━━━ Data records ━━━

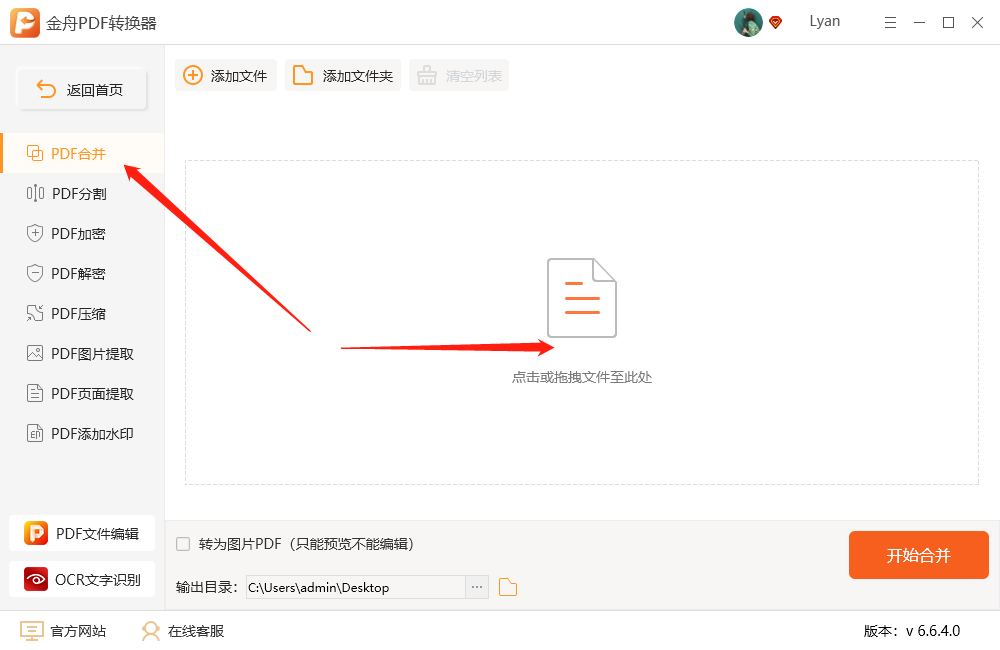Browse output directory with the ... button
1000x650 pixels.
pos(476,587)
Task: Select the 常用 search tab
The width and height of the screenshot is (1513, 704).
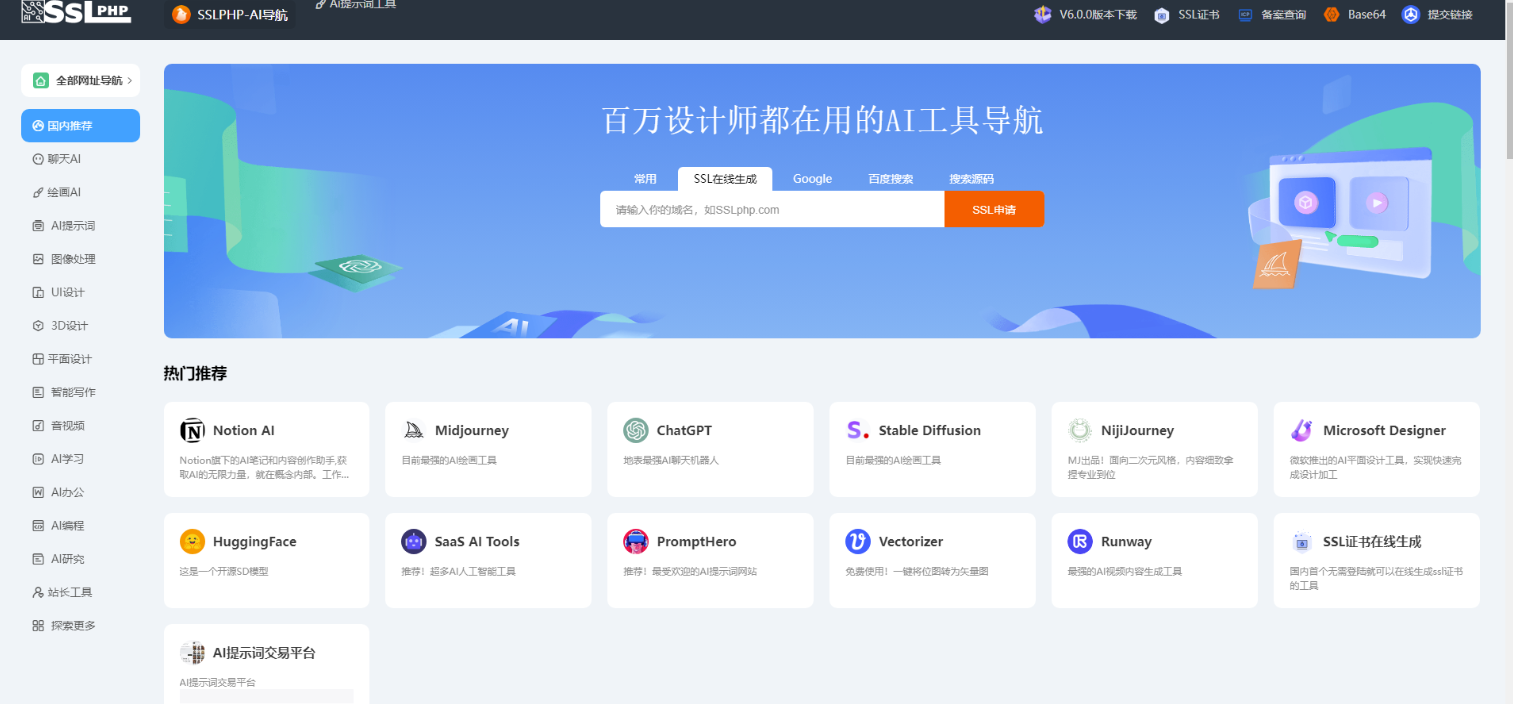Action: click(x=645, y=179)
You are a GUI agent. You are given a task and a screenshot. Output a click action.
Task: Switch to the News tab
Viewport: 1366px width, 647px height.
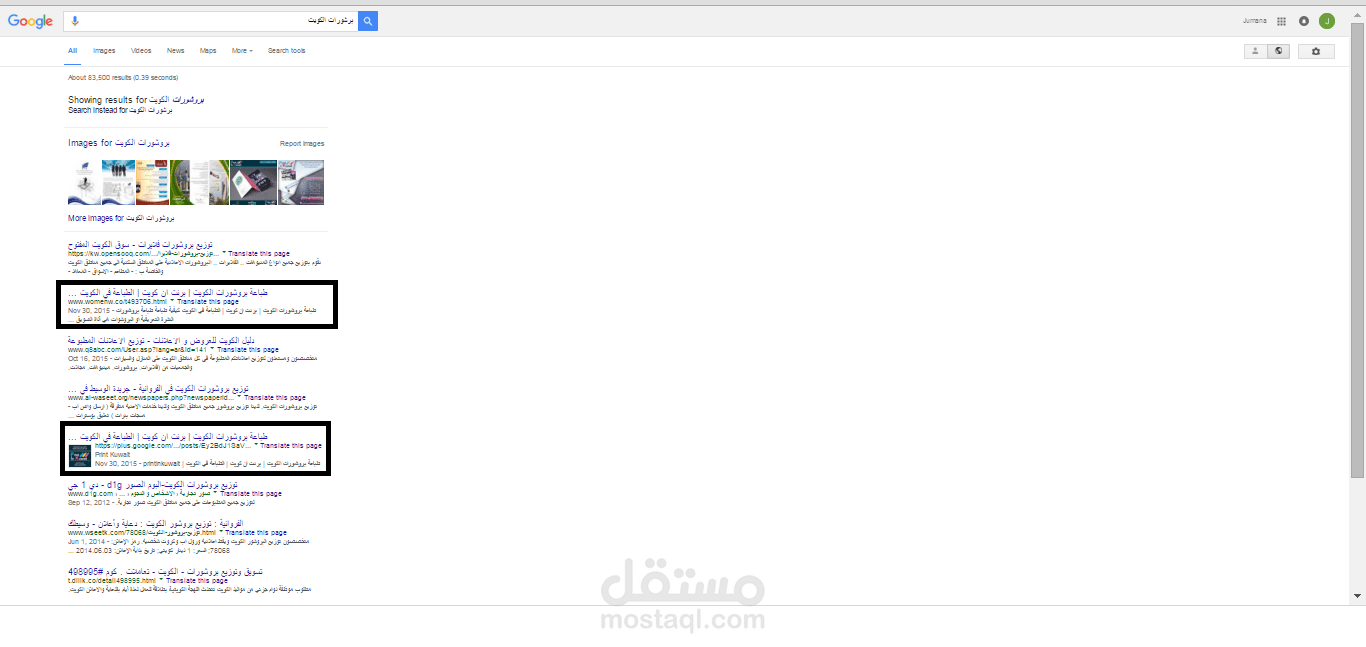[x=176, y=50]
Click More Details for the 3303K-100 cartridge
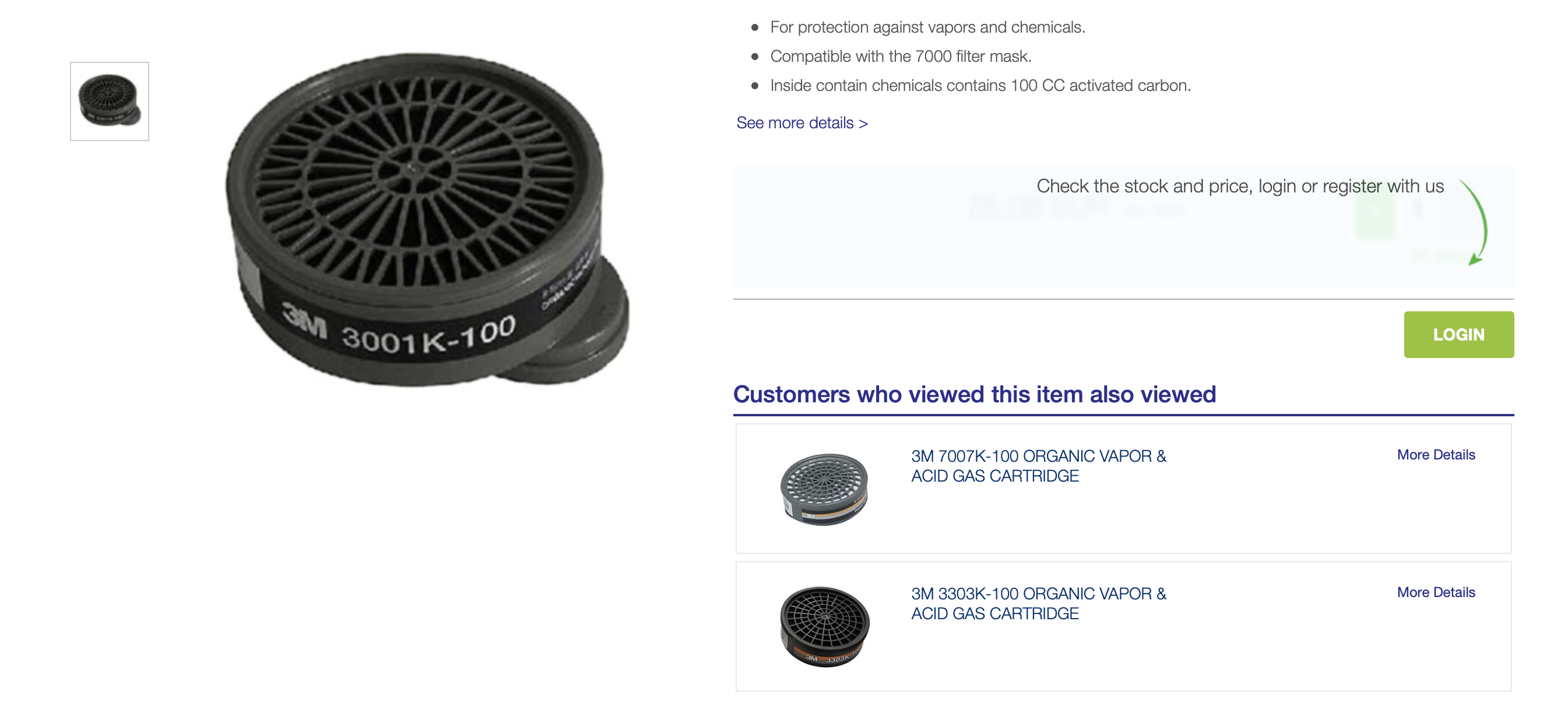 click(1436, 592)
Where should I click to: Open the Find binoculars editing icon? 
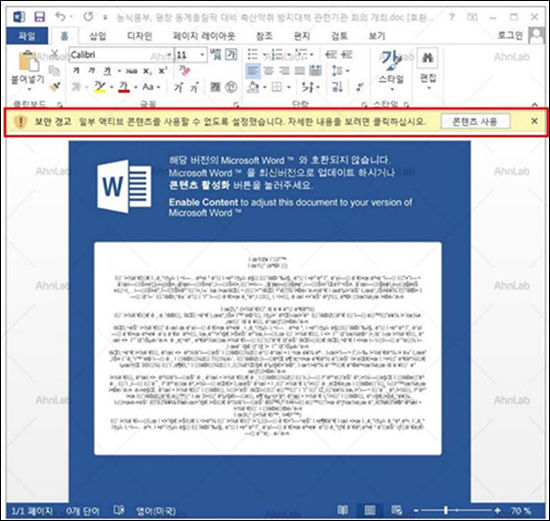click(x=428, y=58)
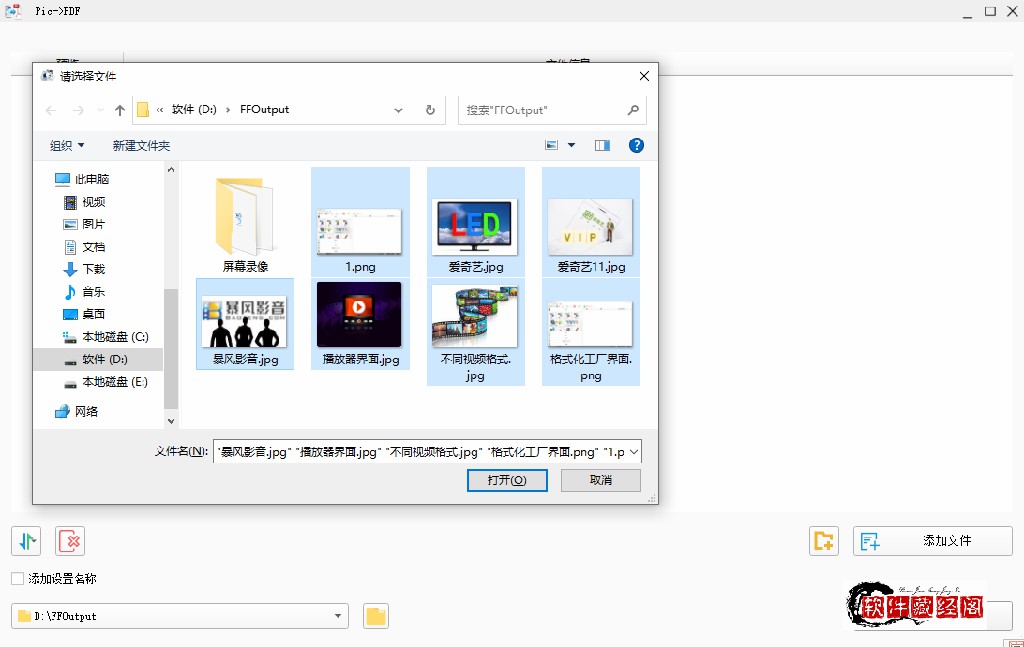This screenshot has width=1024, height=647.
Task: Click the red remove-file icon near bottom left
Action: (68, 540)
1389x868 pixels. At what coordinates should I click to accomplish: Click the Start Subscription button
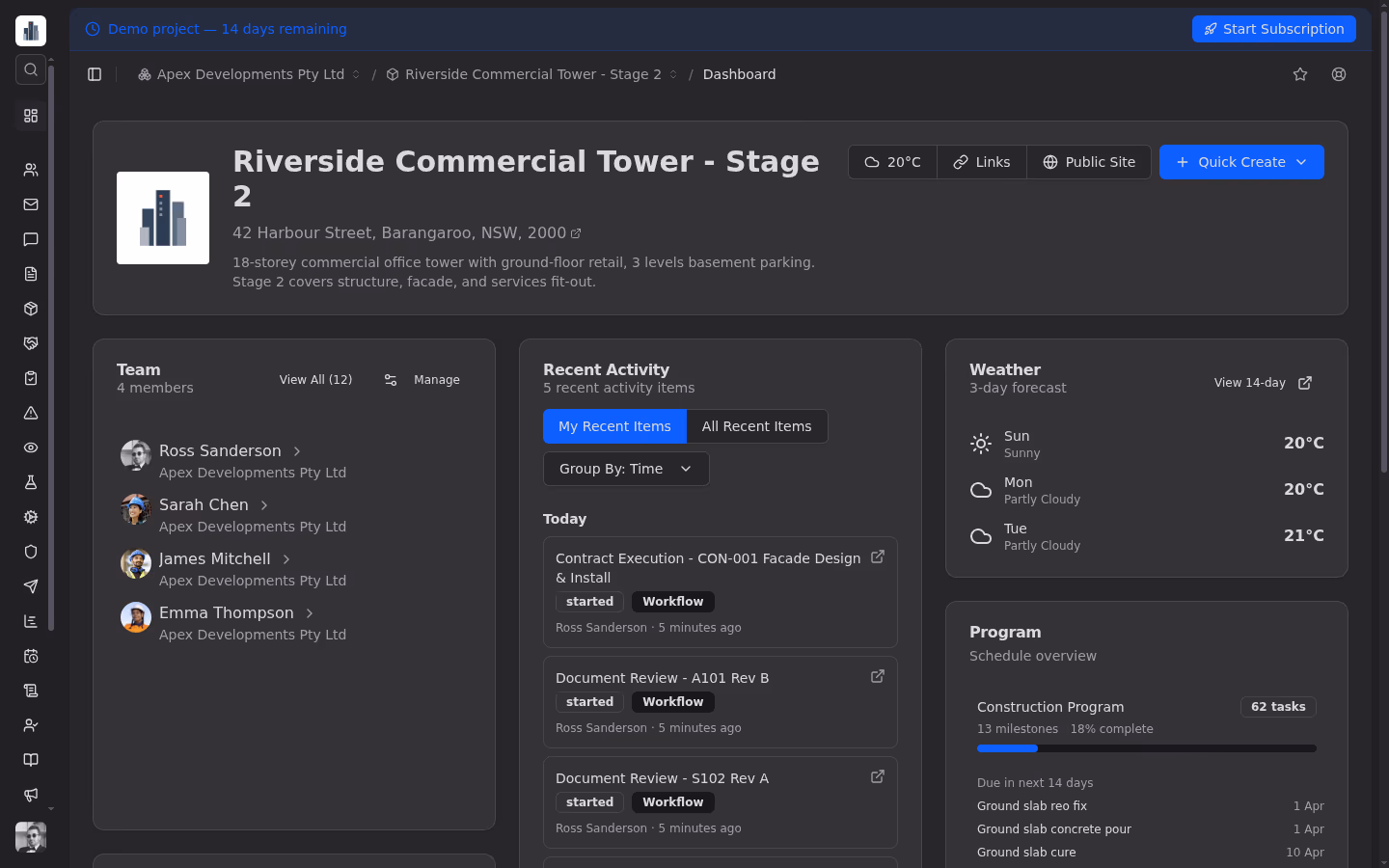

━━━

What the exercise asks: Copy every line of the records above word for word, leaving out the pictures.

Exercise response:
Browse output directory with the ... button
1000x650 pixels.
pos(476,587)
Task: Select the 常用 search tab
The width and height of the screenshot is (1513, 704).
Action: click(x=645, y=179)
You are a GUI agent. You are given a task and a screenshot. Output a click action.
Task: Switch to the News tab
Viewport: 1366px width, 647px height.
[x=176, y=50]
Click More Details for the 3303K-100 cartridge
 click(1436, 592)
Where should I click to: Open the Find binoculars editing icon? 
click(x=428, y=58)
This screenshot has width=1024, height=647.
Task: Click the red remove-file icon near bottom left
Action: (68, 540)
1389x868 pixels. At what coordinates should I click to accomplish: Click the Start Subscription button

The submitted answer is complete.